17. The non-transitory computer readable medium of claim 11, wherein the program instructions configured to record the application execution during the capture interval are further configured to:

determine whether an expression stored in the capture configuration matches a type of an element of a data structure defined in the executable code; and

in response to determining that the expression stored in the capture configuration matches the type of the element, record a value of the element of the structure.

18. The non-transitory computer readable medium of claim 16 wherein the recorded information includes one or more of (i) high-level programming text processed by a runtime system executing the application and (ii) symbols as labels representing one or more of methods, variables, data and state of the executable code.

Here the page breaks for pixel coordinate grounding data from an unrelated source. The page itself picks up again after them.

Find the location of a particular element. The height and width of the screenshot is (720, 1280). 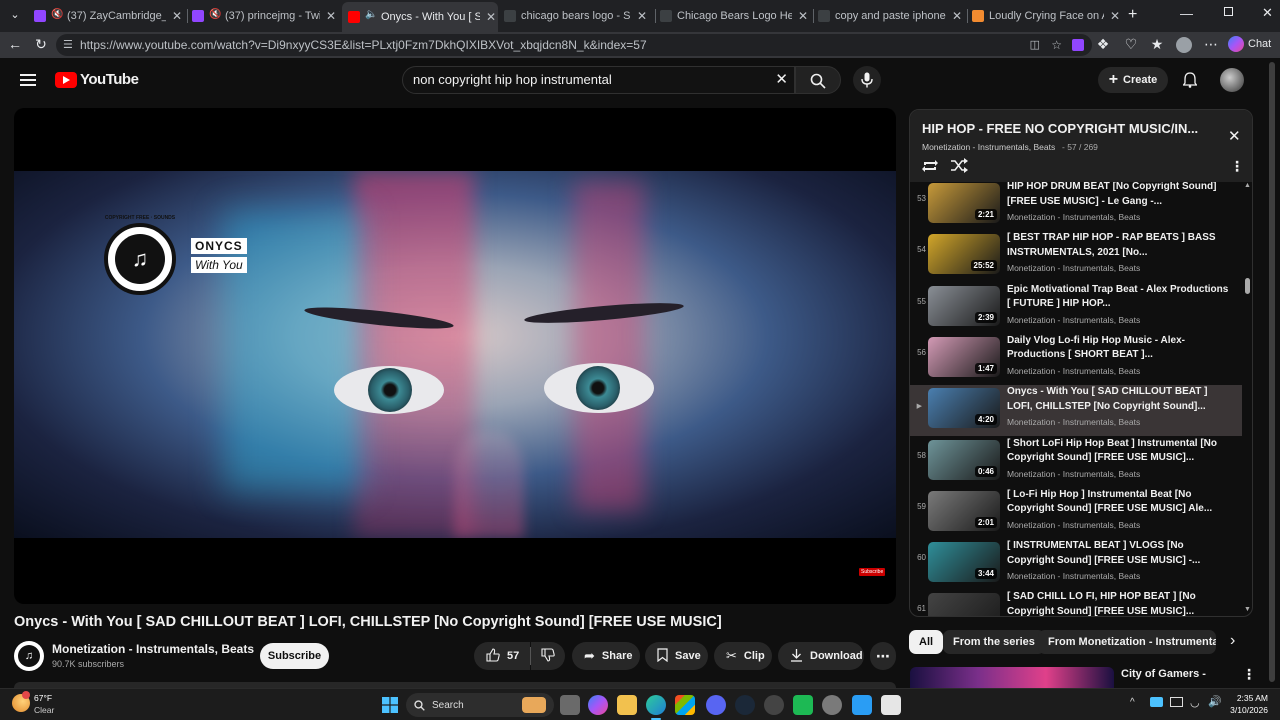

favorite-star-icon: ☆ is located at coordinates (1056, 45).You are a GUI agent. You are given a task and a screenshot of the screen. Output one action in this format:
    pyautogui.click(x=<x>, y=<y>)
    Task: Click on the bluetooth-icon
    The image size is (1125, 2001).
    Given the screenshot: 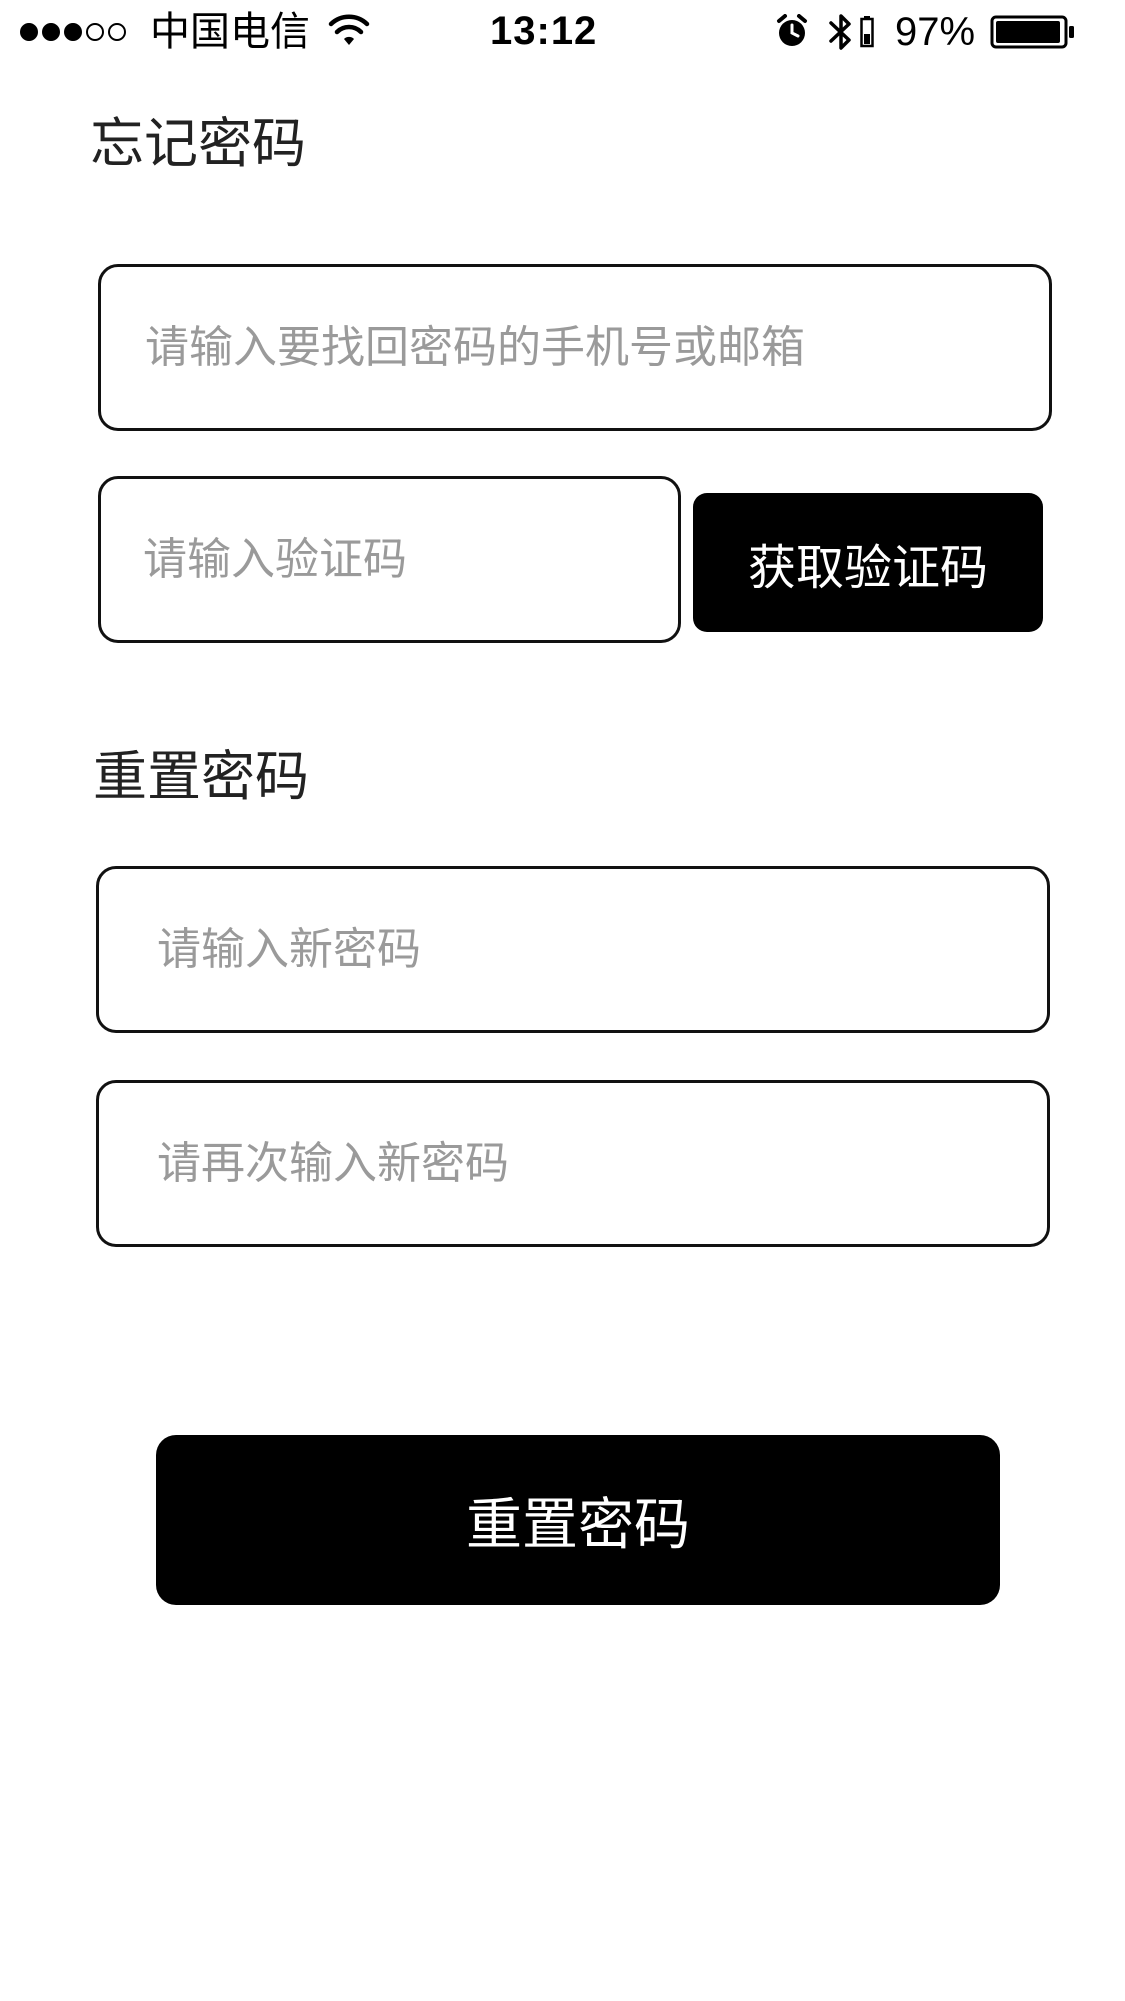 What is the action you would take?
    pyautogui.click(x=840, y=32)
    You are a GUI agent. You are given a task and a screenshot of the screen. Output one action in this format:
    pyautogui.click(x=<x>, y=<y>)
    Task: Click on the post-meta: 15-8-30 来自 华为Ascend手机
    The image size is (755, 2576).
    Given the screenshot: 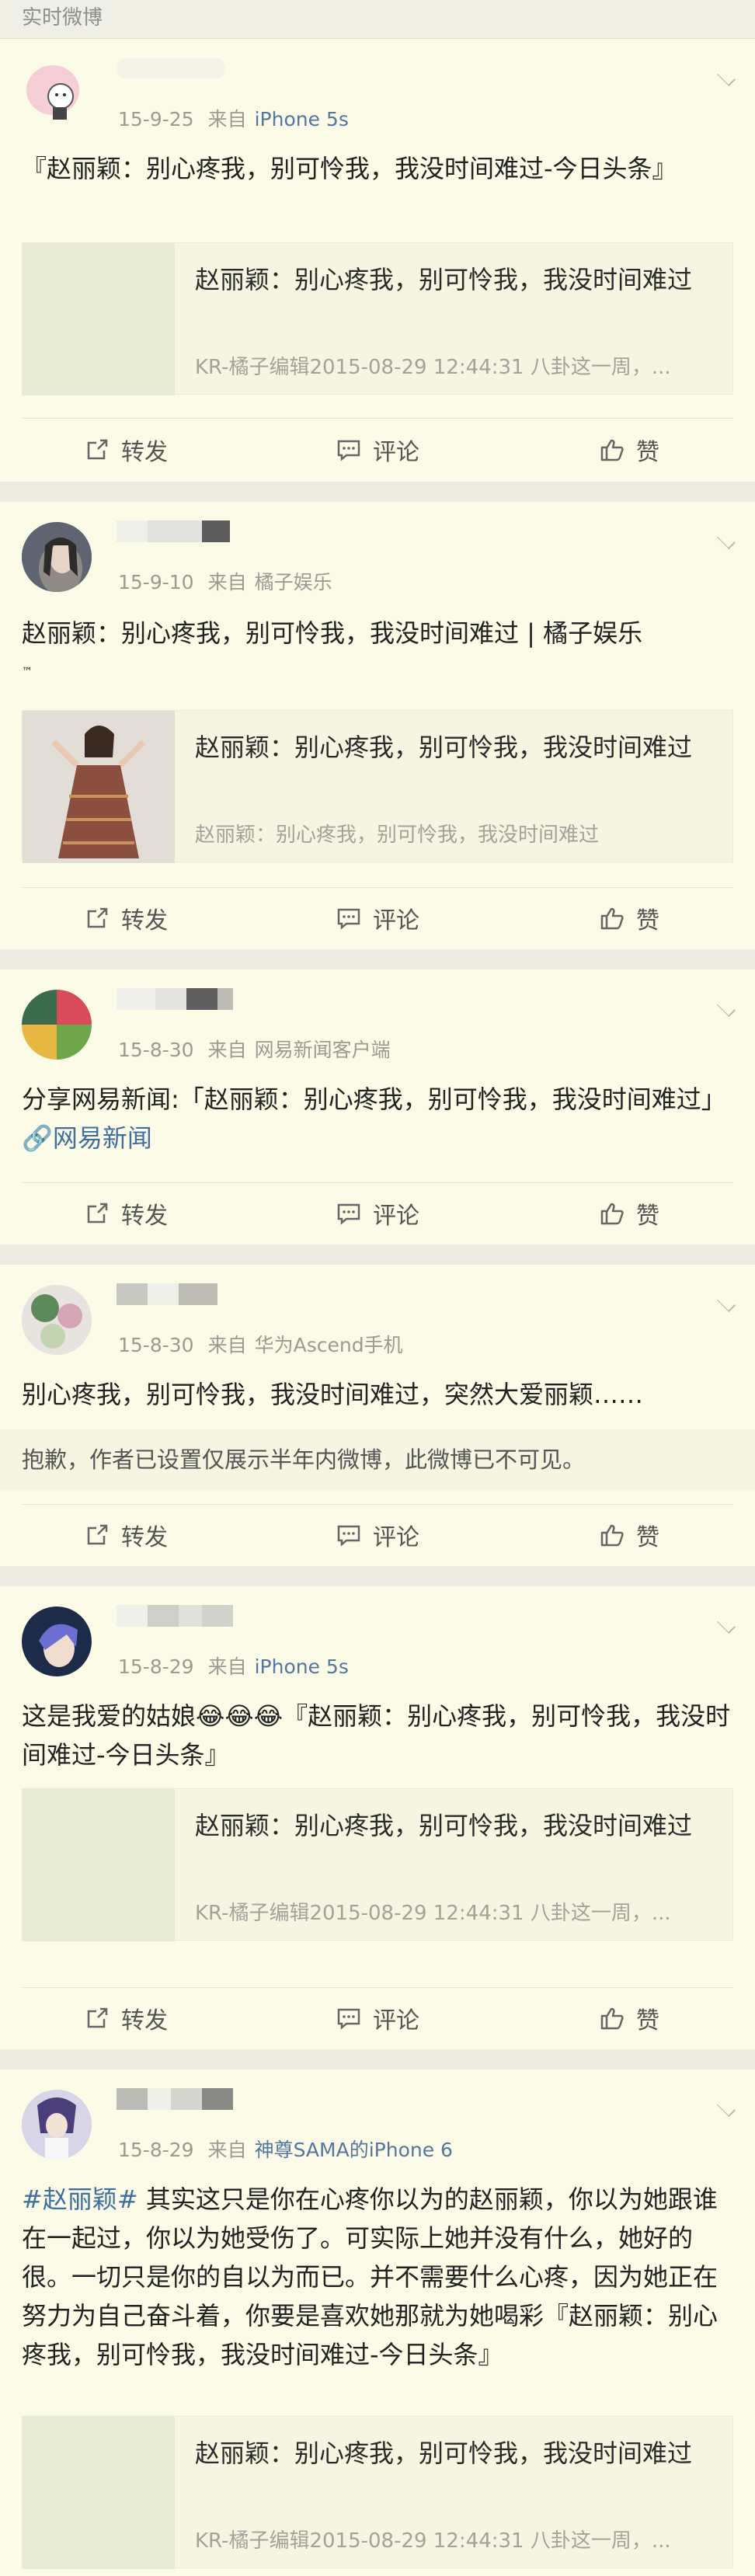 What is the action you would take?
    pyautogui.click(x=260, y=1344)
    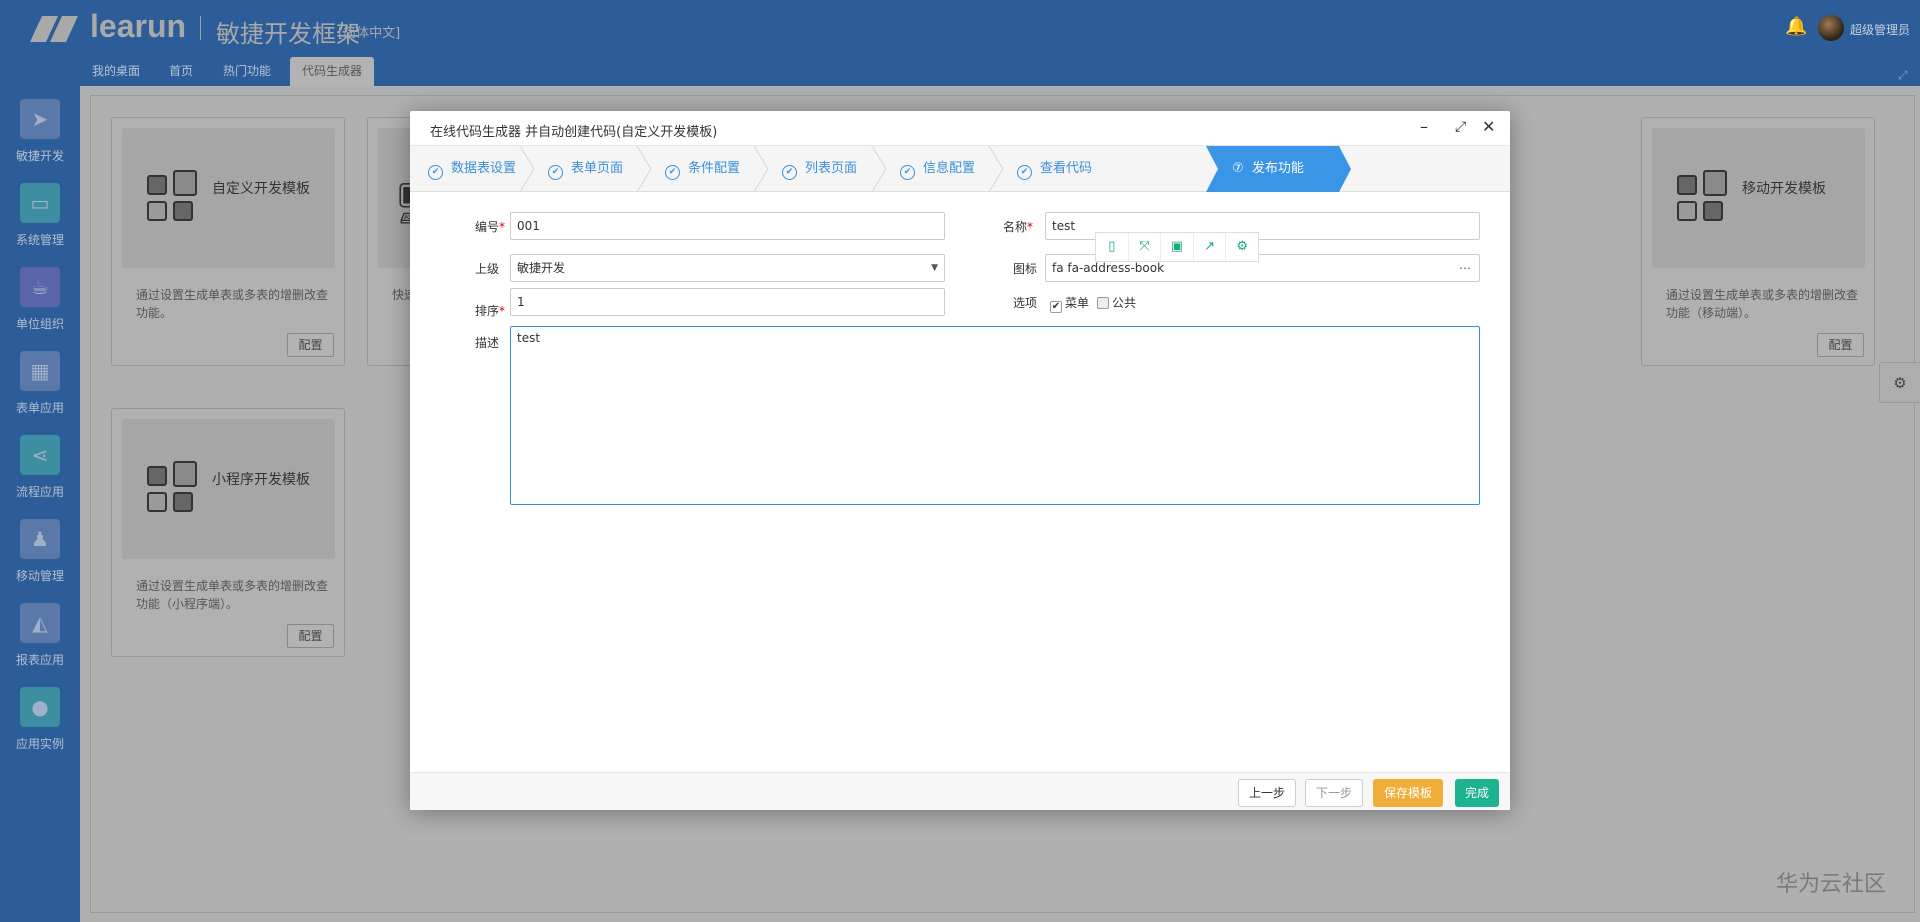 The height and width of the screenshot is (922, 1920). What do you see at coordinates (490, 311) in the screenshot?
I see `sort-label: 排序*` at bounding box center [490, 311].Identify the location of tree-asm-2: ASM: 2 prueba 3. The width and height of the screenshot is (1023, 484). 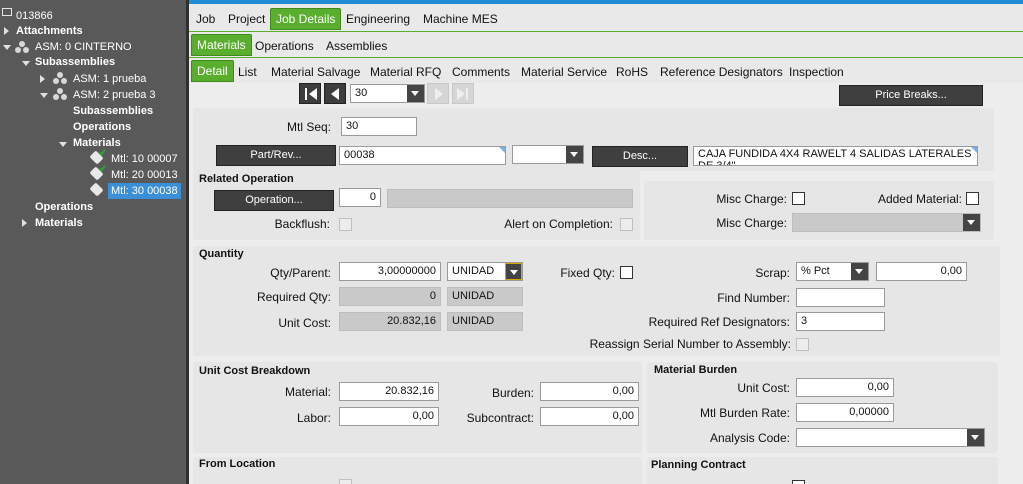
(114, 95).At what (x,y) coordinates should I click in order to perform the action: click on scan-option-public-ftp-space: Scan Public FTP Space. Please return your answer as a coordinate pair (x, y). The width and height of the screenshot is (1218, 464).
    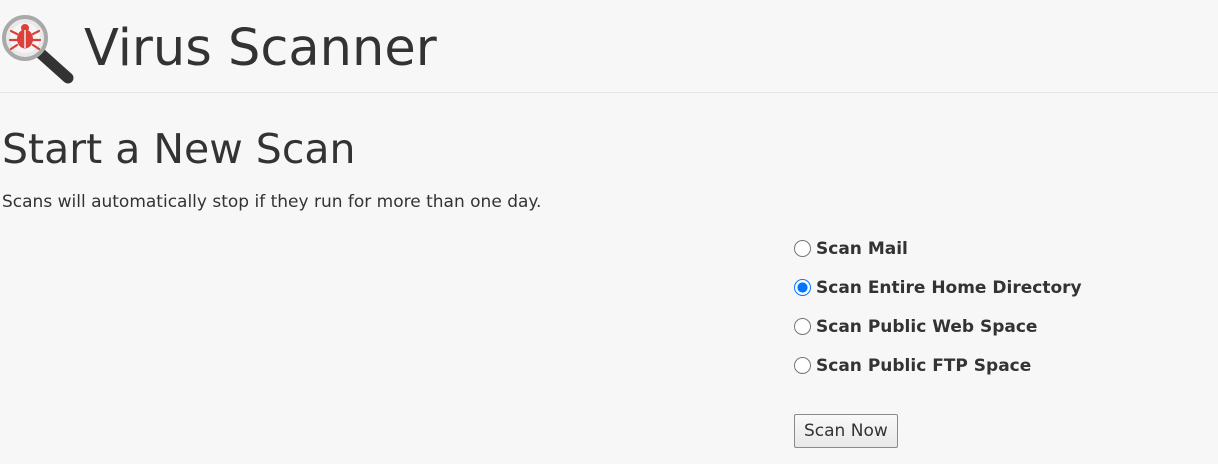
    Looking at the image, I should click on (994, 366).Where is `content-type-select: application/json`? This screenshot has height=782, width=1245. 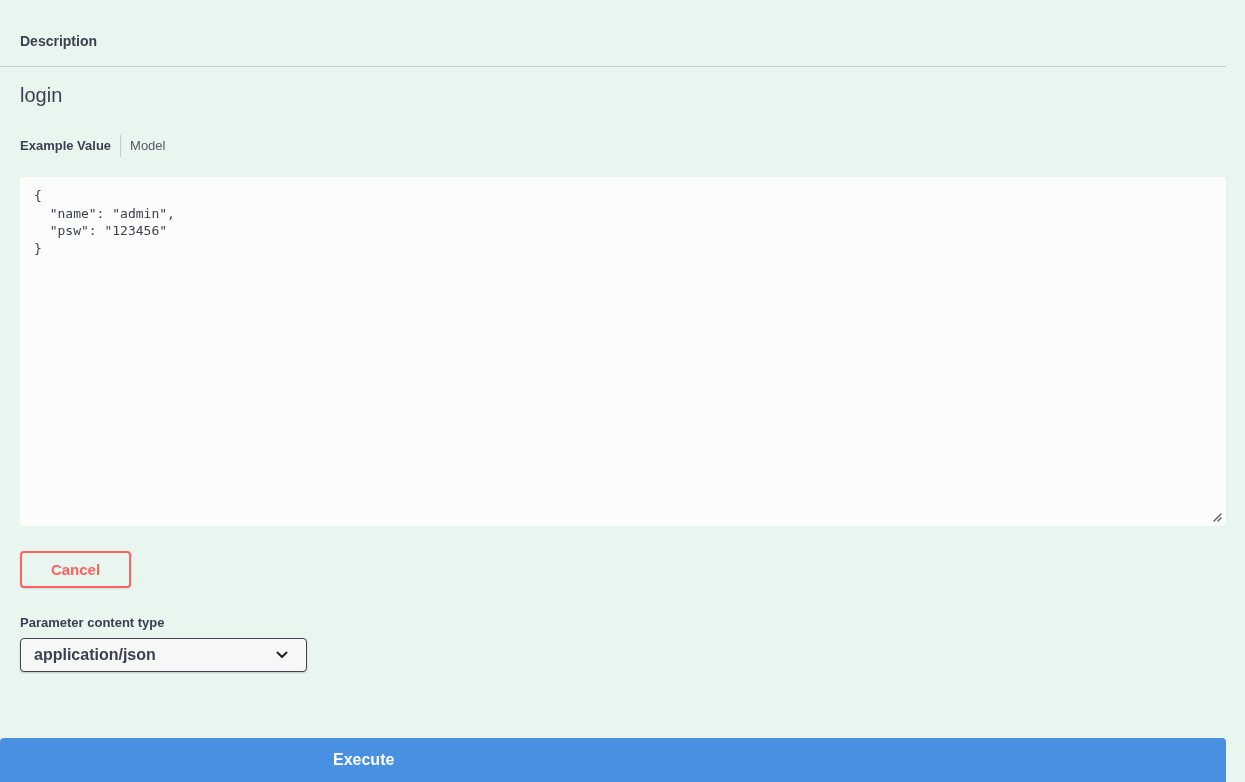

19. The non-transitory computer readable medium of claim 11, wherein the program instructions configured to compress the recording are further configured to use two-stages of dictionary-based compression for the recorded symbols, values, and associated arguments of the methods, wherein a first stage of the dictionary-based compression is performed in the client library, and a second stage of the dictionary compression is performed in the agent process.

20. A system comprising:

a node including a processor and a memory, the memory including an application having executable code linked to a client library with program instructions configured to, instrument the executable code to record information of the application executing on the node according to a capture configuration determining a fidelity of the recorded information; generate a capture filter defining the information to capture from the application execution based on even-driven capture intervals established as callbacks into a process of the application; record the application execution during the capture interval according to the capture filter, wherein the recording includes information having (i) high-level programming text processed by a runtime system within which the application executes and (ii) symbols, values, and associated arguments of methods of the application; compress the recording; and store the recording via an agent executing on a same operating system as the application.